On April 22, representatives of the Oakland A’s went to Sacramento to try to enlist the support of politicians. Already some Democratic state lawmakers are working behind closed doors to pass fast-track legislation to permit the stadium. That’s right from the Democratic Party’s 1993 fast-track playbook to pass the North American Free Trade Agreement: Tell workers you’re a “friend of labor” to get their vote and oppose NAFTA, then, when you’re elected, put the legislation on the fast track claiming it’ll bring more jobs. Clearly, workers need their own party to fight for jobs.

Oakland Mayor Libby Schaaf says she’s “encouraged” by the Howard Terminal proposal. Oakland A’s President Dave Kaval said, “We’re building a new neighborhood in this part of the city.”

In other words: Promoting gentrification, which will displace West Oakland residents.

Fisher, the billionaire owner of the A’s who also owns the Gap clothing retailer, uses his wealth to privatize public education with the KIPP and Rocketship charter school chains, which he controls. Oakland teachers, who went on strike this spring to win wage and working condition improvements, questioned why the port, which boasted a record-breaking year in 2018 of 2.5 million containers and collected millions of dollars in tariffs, didn’t pay a penny to fund Oakland public education. The Port of Long Beach helps fund city social services and schools. Why not the Port of Oakland? Mayor Schaaf was formerly director of public affairs for the Port of Oakland — she should know.

Hundreds of activists march from the Port of Oakland as part of May Day protests in Oakland, California on May 1, 2015. In 2015, protests focused on stopping tech worker buses and widening inequality in the Bay Area. This year, the May Day protest focuses on stopping a proposed new baseball stadium at Howard Terminal.
Photo: Josh Edelson / AFP / Getty Images 2015
The longshore union has a proud history of making the Bay Area a progressive place to live and work:

• Leading the Bay Area labor movement in the 1934 San Francisco General Strike;

• Initiating a racial integration campaign of union ranks 30 years before the Civil Rights Act;

• Striking against a ship from South Africa to help topple the apartheid regime;

• Financing affordable housing in San Francisco in St. Francis Square;

• Shutting down Bay Area ports to protest racist police violence.

Now the ILWU, the longshore union, is calling on the Bay Area’s working people to continue the struggle to keep and expand good-paying union jobs with benefits, to build real affordable housing, to fund public education and defend immigrant rights. And to reject a new ballpark at Howard Terminal.

Jack Heyman, a retired ILWU member, worked in the San Francisco Bay Area as a longshoreman and boatman for over 30 years.

ILWU May Day rally to protest A’s stadium at the port

Where: Intersection of Market and Embarcadero West, Oakland (Howard Terminal)

When: 11 a.m. to noon, Wednesday, May 1, march to Port of Oakland headquarters, 530 Water St.

2 p.m., march to Oscar Grant Plaza (in front of Oakland City Hall).

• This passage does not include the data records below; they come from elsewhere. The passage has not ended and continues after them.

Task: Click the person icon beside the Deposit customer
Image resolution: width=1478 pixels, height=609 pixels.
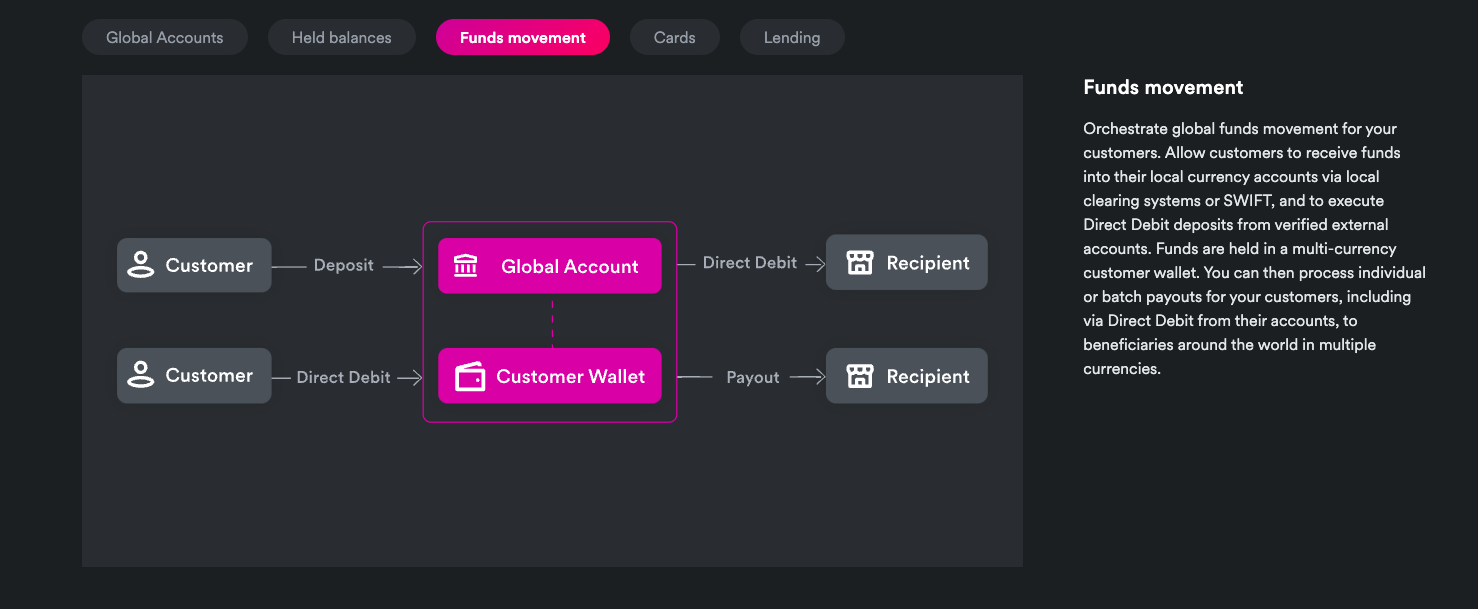Action: click(x=141, y=265)
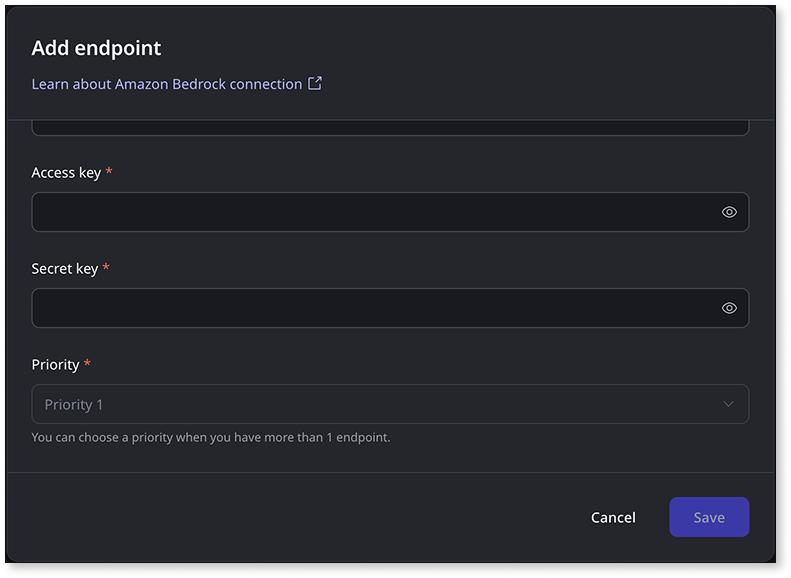Click the required asterisk next to Secret key
This screenshot has width=791, height=578.
106,268
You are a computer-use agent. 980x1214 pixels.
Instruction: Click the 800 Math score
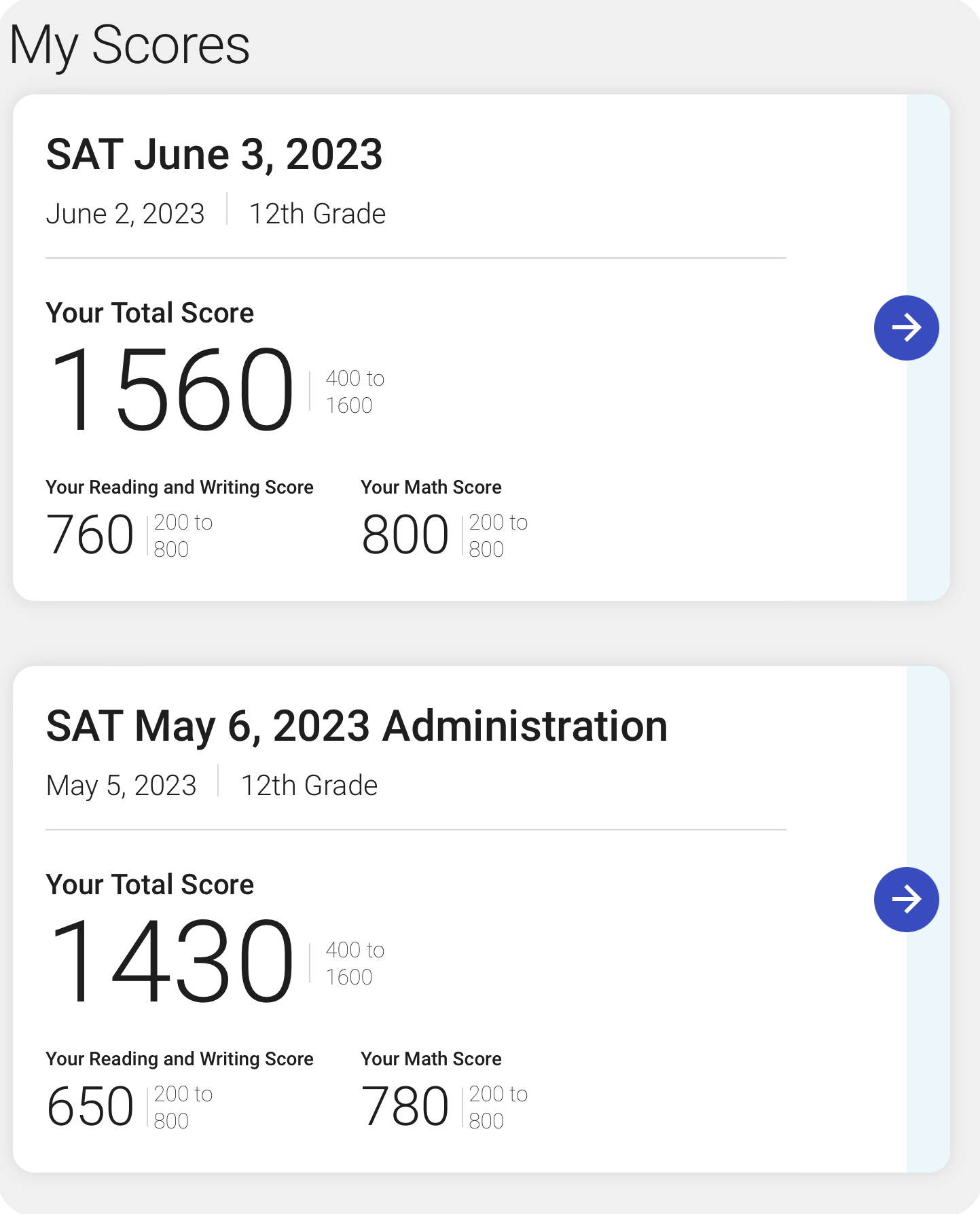pyautogui.click(x=405, y=535)
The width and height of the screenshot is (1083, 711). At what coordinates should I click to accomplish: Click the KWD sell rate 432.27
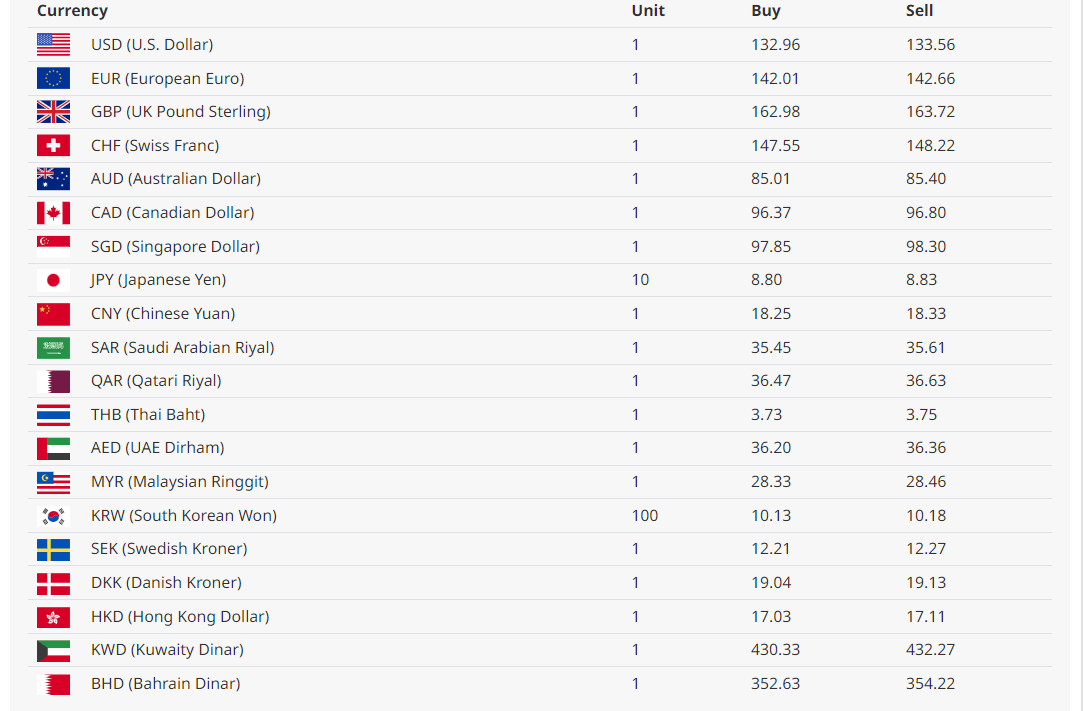point(930,650)
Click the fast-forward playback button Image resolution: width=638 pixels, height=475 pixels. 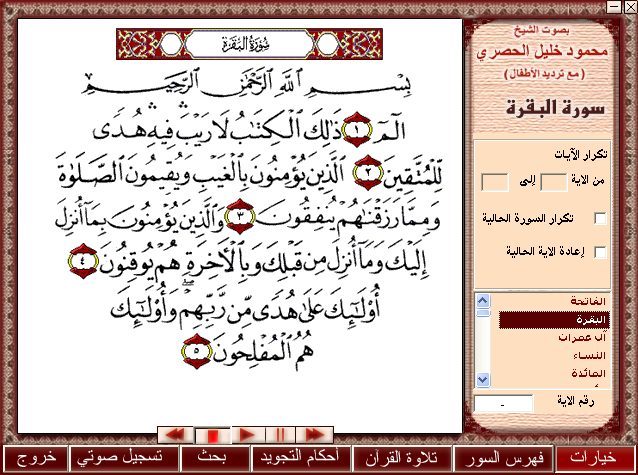[x=314, y=433]
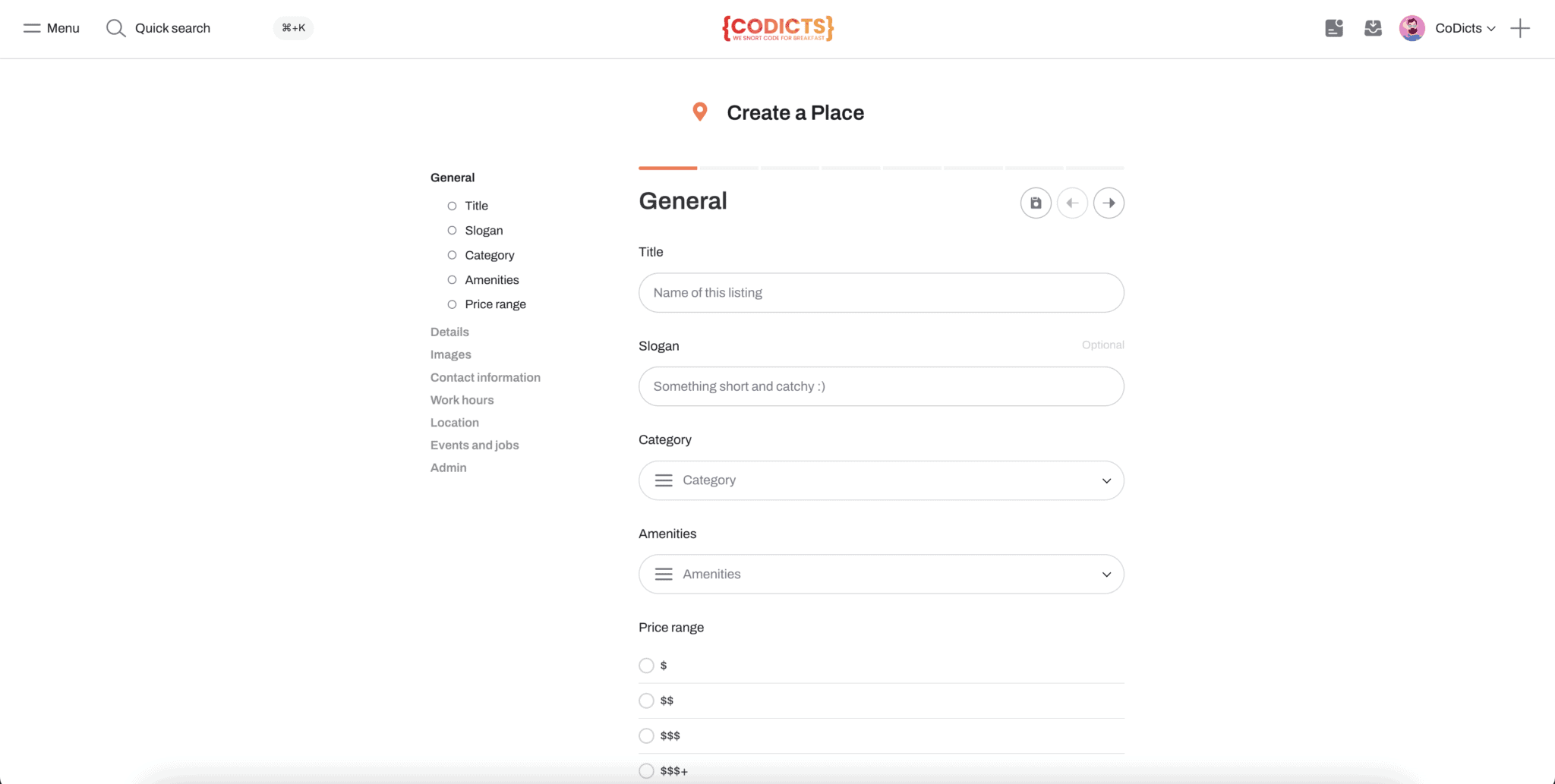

4 p.m., march with Sin Fronteras to Lake Merritt.

What: Protest demands are:

Stop the proposed Oakland A’s stadium in the port.

Support good-paying union jobs.

Build affordable housing.

Fund public education — oppose Oakland school closings and charter schools.

Defend immigrant rights, support sanctuary for all, support “No Ban, No Wall” campaign (No federal ban on immigration from seven Muslim nations, no U.S.-Mexico border wall).